C’est dans des conditions tout exceptionnelles du reste qu’on a cru possible cette dernière solution du problème, et il convient d’exposer en peu de mots le gigantesque essai tenté par les Anglais dans la construction du Leviathan. L’expérience de la navigation à vapeur semble avoir déterminé un rapport assez simple entre les dimensions du navire et la longueur de la traversée qu’il est appelé à faire sans relâcher : ce rapport est celui d’un tonneau de capacité par mille nautique, de sorte qu’un vapeur de 3,000 tonneaux, par exemple, pourra opérer directement un trajet de 3,000 milles marins. Or, la compagnie décidée à tenter l’expérience ayant choisi la ligne d’Australie à cause de l’immense et rapide développement assuré à cette colonie, on voulut du premier coup, afin de bénéficier autant que possible du bas prix de la houille en Angleterre, réaliser un navire assez grand pour embarquer au départ tout le charbon nécessaire, non-seulement à l’aller, mais aussi au retour. L’ensemble des deux traversées était pour l’Australie de 22,500 milles ; ce fut donc l’énorme tonnage de 22,500 tonneaux que l’on résolut de donner au bâtiment projeté[1] ! Il est impossible de rien préjuger sur une tentative aussi extraordinaire, — alors que le navire est à peine à flot, après un lancement dont chacun a encore présentes à l’esprit les longues et dispendieuses péripéties : l’expérience seule peut prononcer en pareil cas ; mais, vînt-elle même confirmer toutes les espérances de la compagnie, il est permis de penser que l’immense perfectionnement ainsi apporté à la navigation à vapeur n’aurait nullement pour effet de ruiner la marine à voiles, ou de lui enlever le transport des marchandises, dont elle a aux neuf dixièmes le monopole.
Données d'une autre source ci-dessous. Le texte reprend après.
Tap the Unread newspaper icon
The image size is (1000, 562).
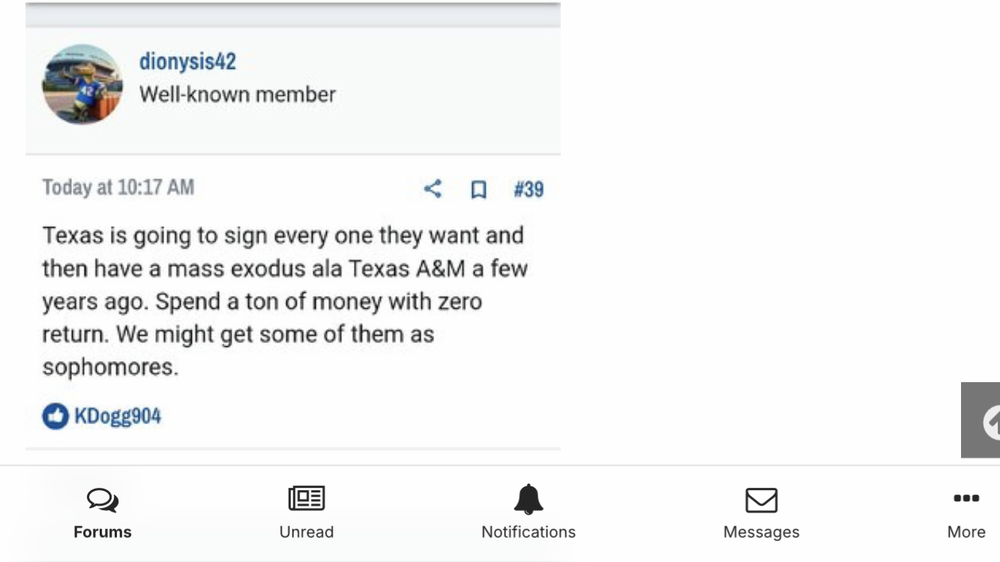(x=306, y=498)
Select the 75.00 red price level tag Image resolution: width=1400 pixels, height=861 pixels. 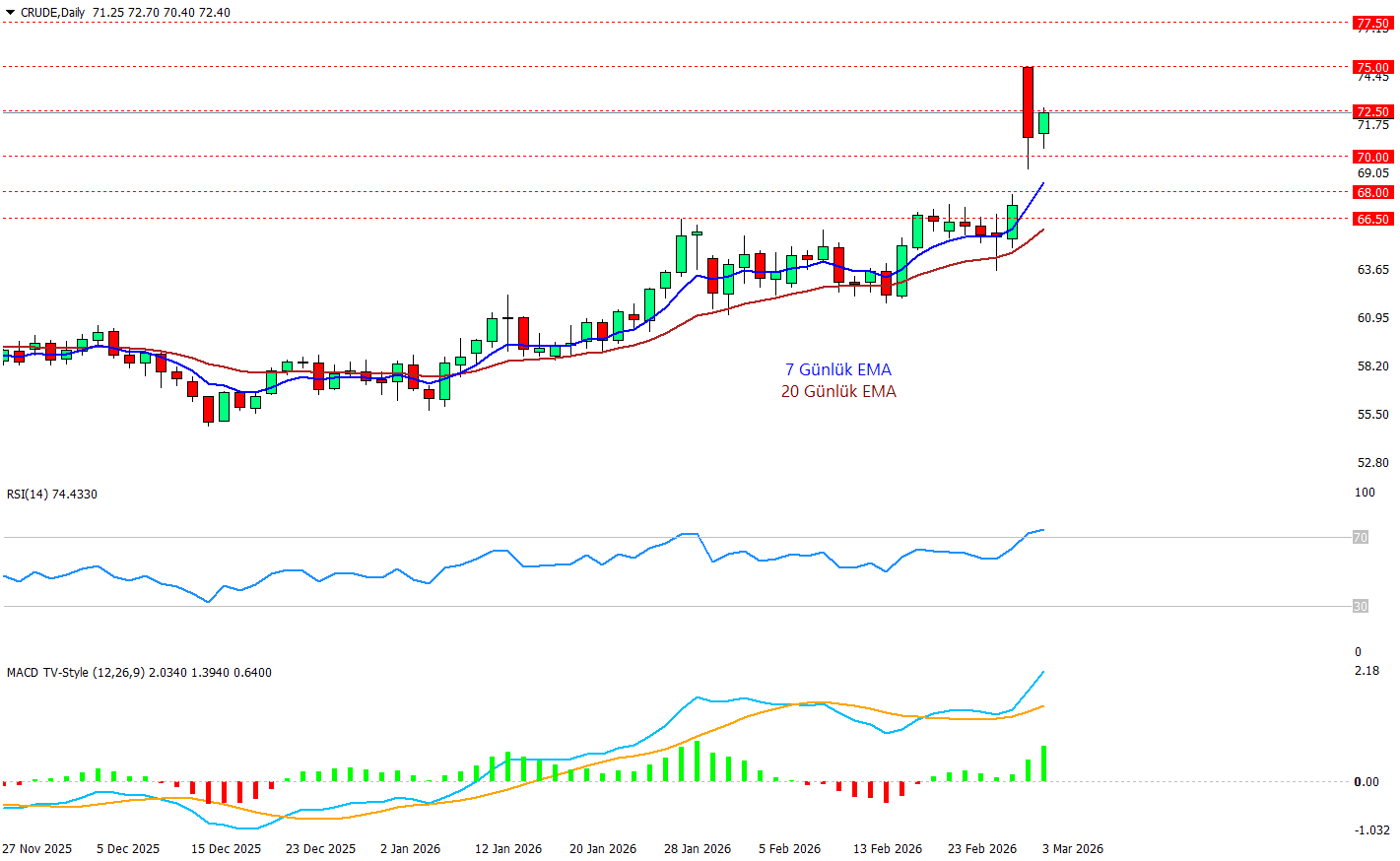(1372, 68)
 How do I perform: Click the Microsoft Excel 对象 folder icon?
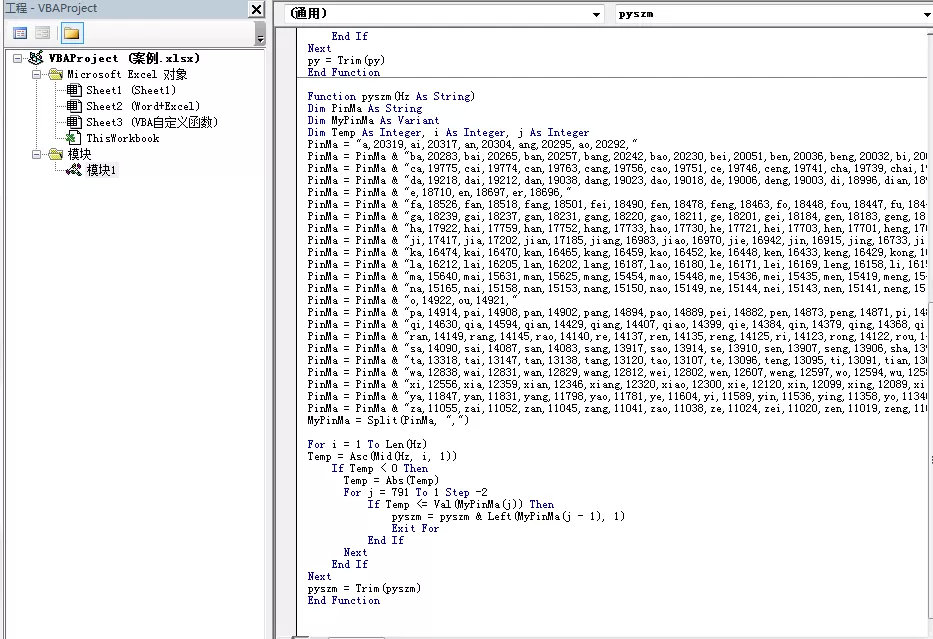[x=54, y=74]
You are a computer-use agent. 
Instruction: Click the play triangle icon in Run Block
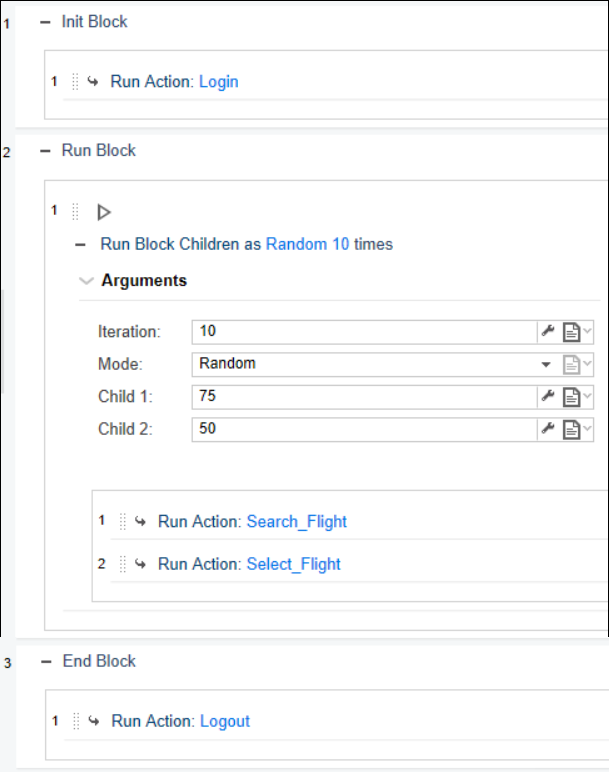pos(104,212)
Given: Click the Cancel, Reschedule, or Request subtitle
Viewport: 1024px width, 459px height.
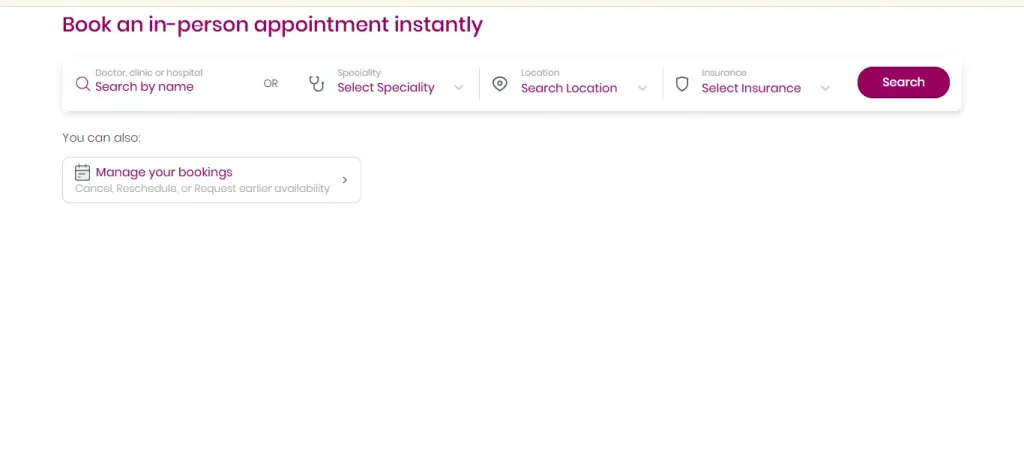Looking at the screenshot, I should (202, 188).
Le Leviathan n’est en effet guère destiné qu’aux passagers, qu’il cherche à nourrir le moins longtemps possible en abré-

  1. Les Anglais ont toujours aimé les interprétations positives des textes sacrés ; aussi n’est-on pas étonné de voir l’illustre Newton calculer gravement les dimensions de l’arche de Noé, et lui donner un tonnage du 18,531 tonneaux. Un autre commentateur, l’évêque Wilkins, arrive au chiffre de 21,761 tonneaux. Certains journaux anglais ont signalé complaisamment la supériorité des dimensions de l’arche du xixe siècle.